At last! At last! The late auteur filmmaker Robert Altman’s long sought-after 1982 film adaptation of Ed Graczyk’s stage play, Come Back to the 5 & Dime, Jimmy Dean, Jimmy Dean will be released as both DVD and Blu-ray product offerings by Olive Films on Nov. 18!
Not only will this news please fans of filmmaker Robert Altman, but there are literally legions of adoring fans of the various cast members that Altman assembled for this film (geeze, this guy had a gift for that, didn’t he!).
Are you ready? Cher (future Oscar-winner for Best Actress in Moonstruck), the late Karen Black (Oscar-nominee for Best Actress, Five Easy Pieces), Sandy Dennis (Oscar-winner for Best Supporting Actress in Who's Afraid of Virginia Woolf?) and Kathy Bates (future Oscar-winner for Best Actress in Misery) are the marquee names, but Sudie Bond (perhaps best remembered as “Mama” Velma Castleberry for the Flo TV sitcom, plus such films as They Might be Giants, Cold Turkey and Love Story) more than holds her own as the store owner where the “reunion” takes place.
September 30, 1955 is the day that James Dean died in an auto accident just outside of Paso Robles, California … it is now 20 years later and fans — they call themselves the “Disciples of James Dean” — of the actor are gathering for a reunion to honor his memory. They are, however, not gathering anywhere near Paso Robles, but at an aging Woolworth’s (a “five and dime”) in a remote corner of Texas.
Why there? It’s the closest place they could find to Marta, which just so happened to be the shooting location for Dean’s 1956 film release of Giant (released theatrically a full year after his death) … which is a whole other story onto itself.

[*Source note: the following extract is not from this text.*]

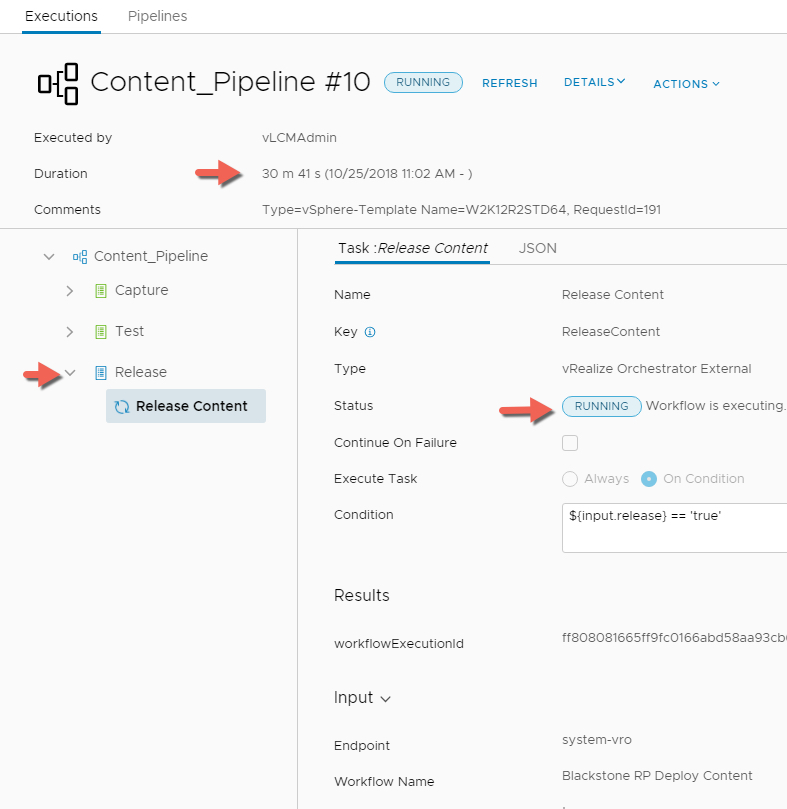
Task: Expand the Test stage chevron
Action: pos(69,332)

Through flashbacks and character dialog (this is, after all, an adaptation of a stage play) we learn secrets — especially about Karen Black’s character, Joanne, and her relationship to Mona (Sandy Dennis) — about the various members of the group.

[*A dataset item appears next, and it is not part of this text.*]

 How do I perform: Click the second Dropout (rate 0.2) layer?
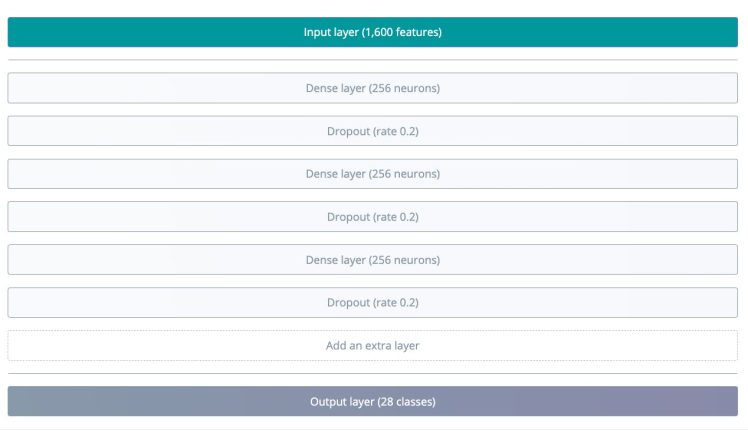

These connections and “reveals” are marked by both visuals (an interesting use of mirrors) and music. And therein was the hold up in getting this Altman gem to DVD and Blu-ray … music clearances! The soundtrack from the film includes a number of songs made famous by the McGuire Sisters, including their number one hit from (yes, you guessed it) 1955, “Sincerely.”
This restored version of the film was completed in 2011 by the UCLA Film & Television Archive and should look absolutely gorgeous on both DVD and Blu-ray.
Bonus goodies include a newly-prepared video conversation with writer Ed Graczyk, who both wrote the original state play and then adapted that play for the screen.